• _Problems to work on_
1 - Please answer these questions about the memoir passage on summer visits to Pennsylvania:
(a) In which month did the visits take place?
(b) What did the grandmother's car lack?
(c) Where did the narrator grow up?
2 - Carry on the memoir passage about summer visits to Pennsylvania, starting right after its last sentence.

## start Excerpted text

When I was a girl, my father took us to visit my grandmother in Pennsylvania. Our visits were in August. If you have been in Pennsylvania in August, you know that it is hot and muggy. The air feels heavy and there is a constant hum of cicadas. My grandmother’s car did not have air conditioning. Because it was necessary for my father to visit the family scattered across the state, we would ride for hours through the sultry, summer countryside in the backseat of that car, the hot air blowing through the windows, our bare arms and legs sticking to the vinyl seats. It was miserable.

But. If we were lucky, we would pass blackberries. There, at the side of the road. Free! What a novelty! I grew up in Southern California. Blackberries did not grow wild at the side of the road in Los Angeles. So we would stop and pick and eat, then climb, sticky and purple, back into the car.

## end Excerpted text
## start Data block

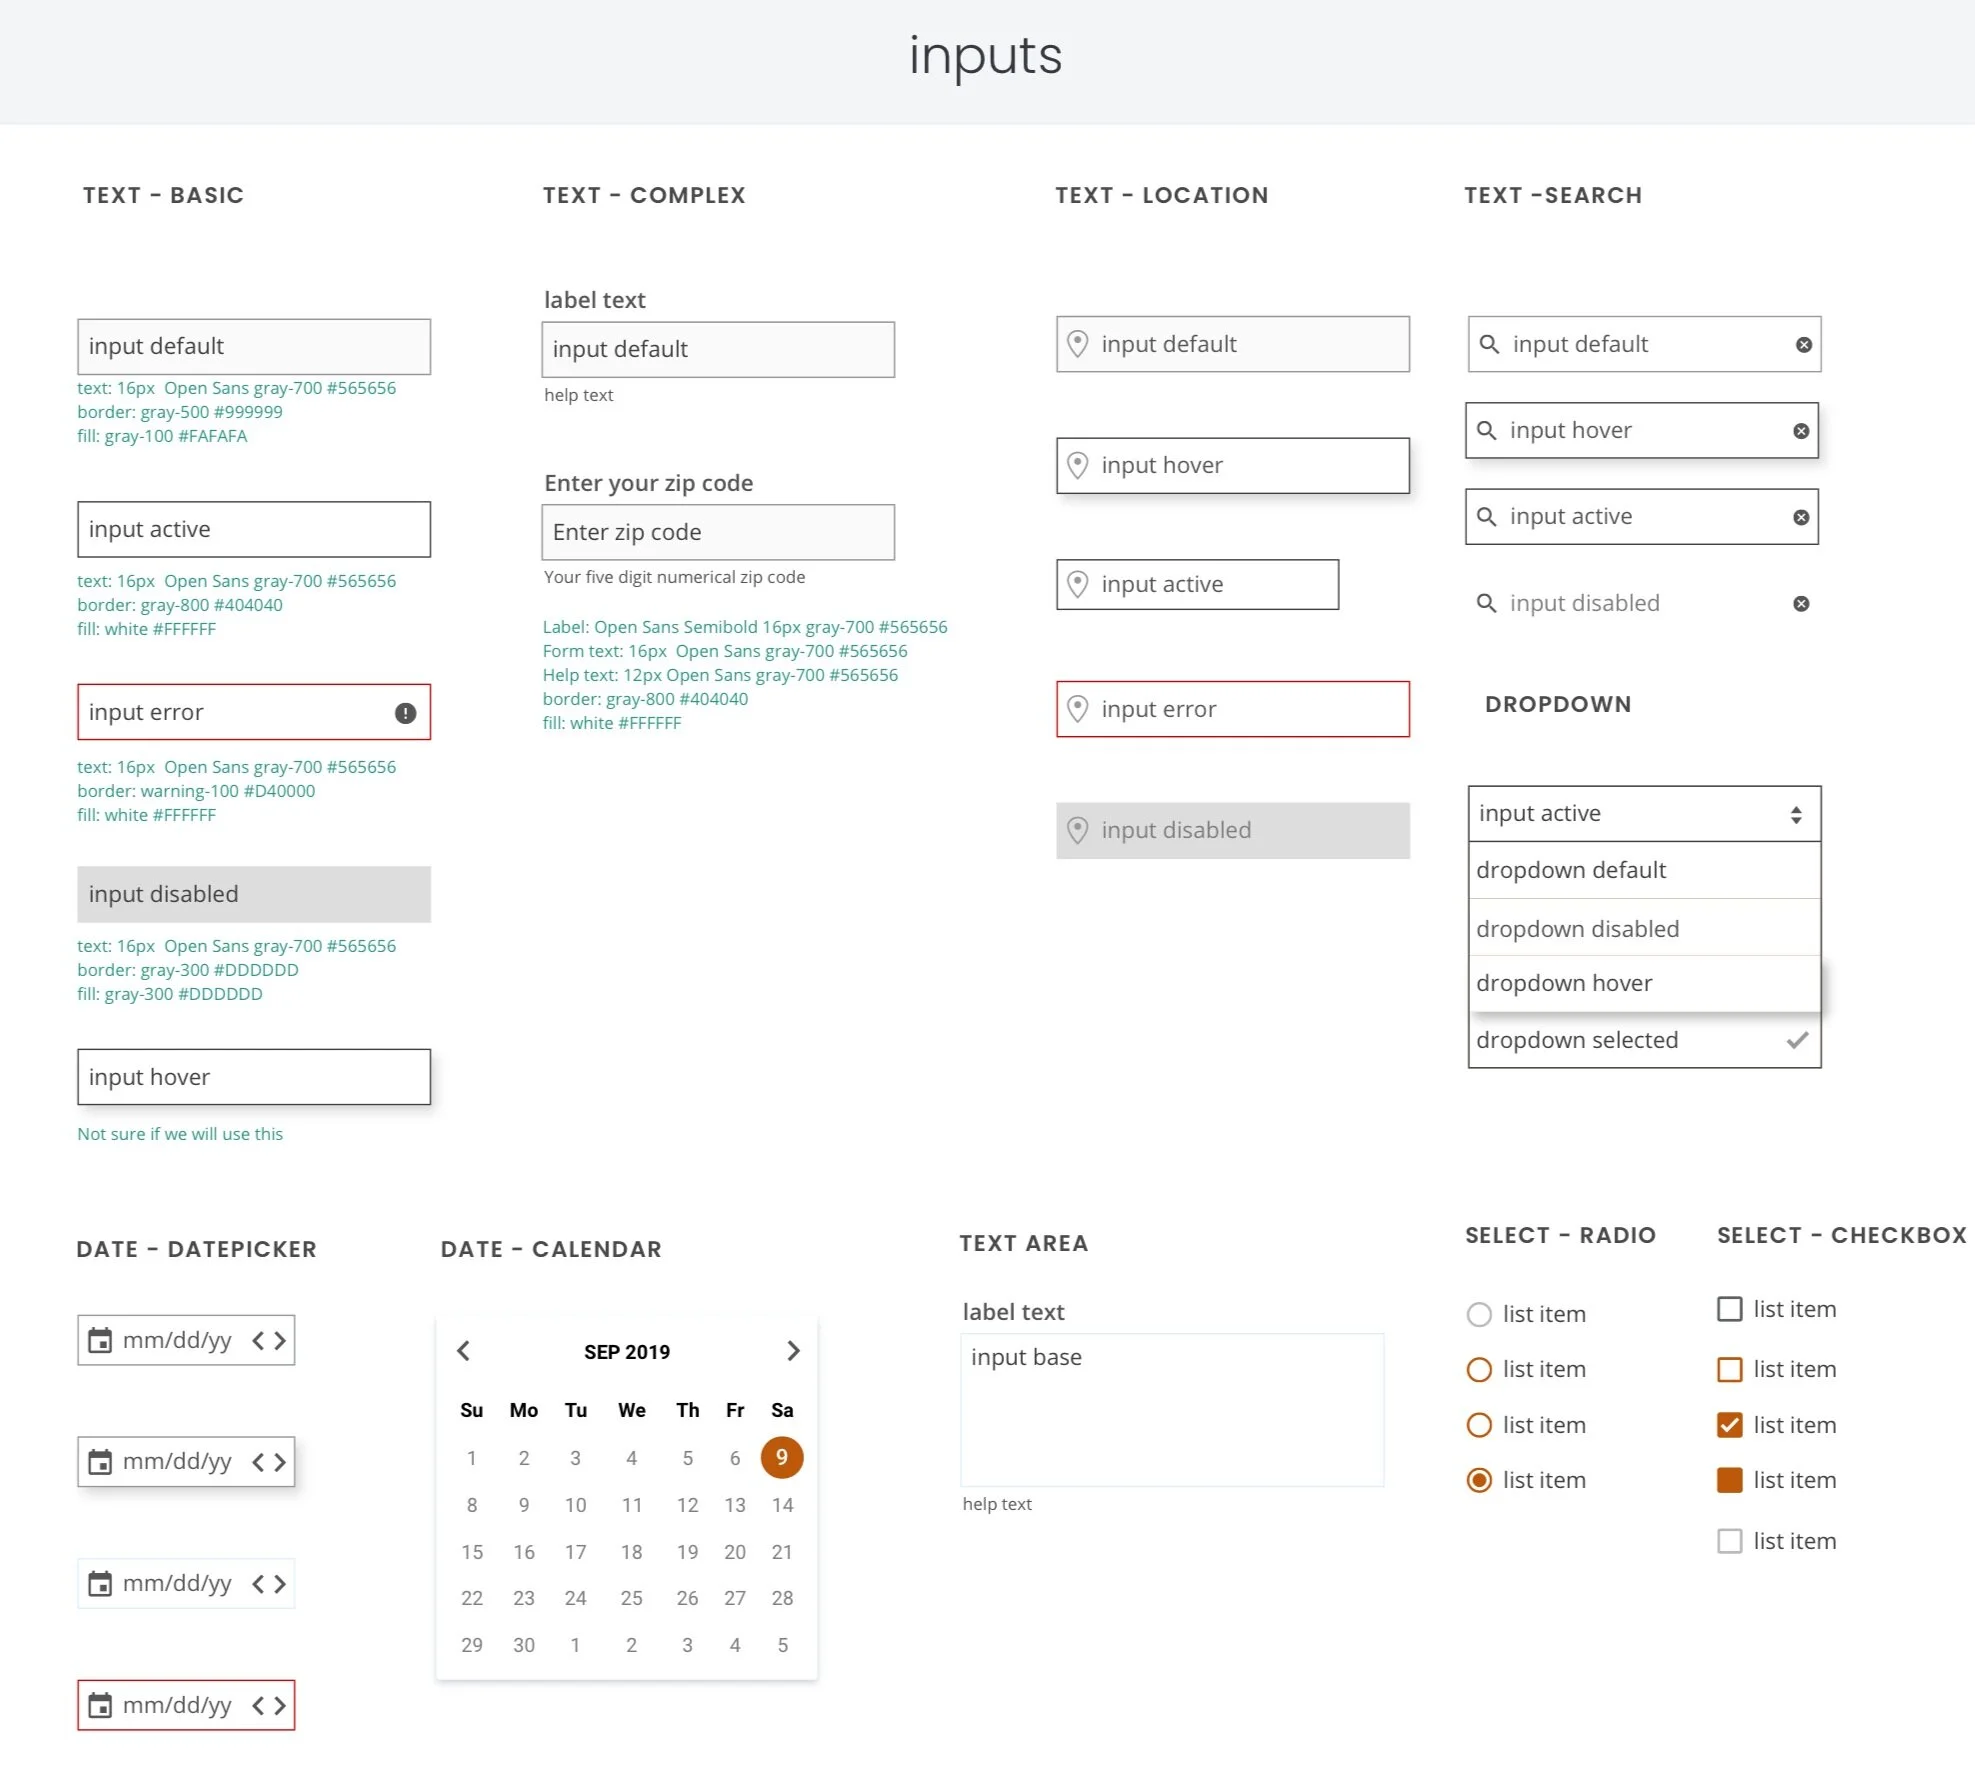Screen dimensions: 1975x1781
Task: Go to next month in SEP 2019 calendar
Action: (x=793, y=1351)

## end Data block

• _Task-by-task results_
1 -
(a) August
(b) Air conditioning
(c) Southern California

2 -
When my daughters were young, their grandparents lived in Amagansett. If we visited in August, we could find ripe blackberries growing along the railroad tracks. One of Rob’s favorite pastimes in Amagansett was walking along the tracks. We would grab buckets and instruct the girls on train avoidance and go pick berries.

Picking berries that you grow yourself doesn’t engender the same sort of thrill…the excitement of scoring on nature’s generosity. But… the jam and cobbler taste just as good.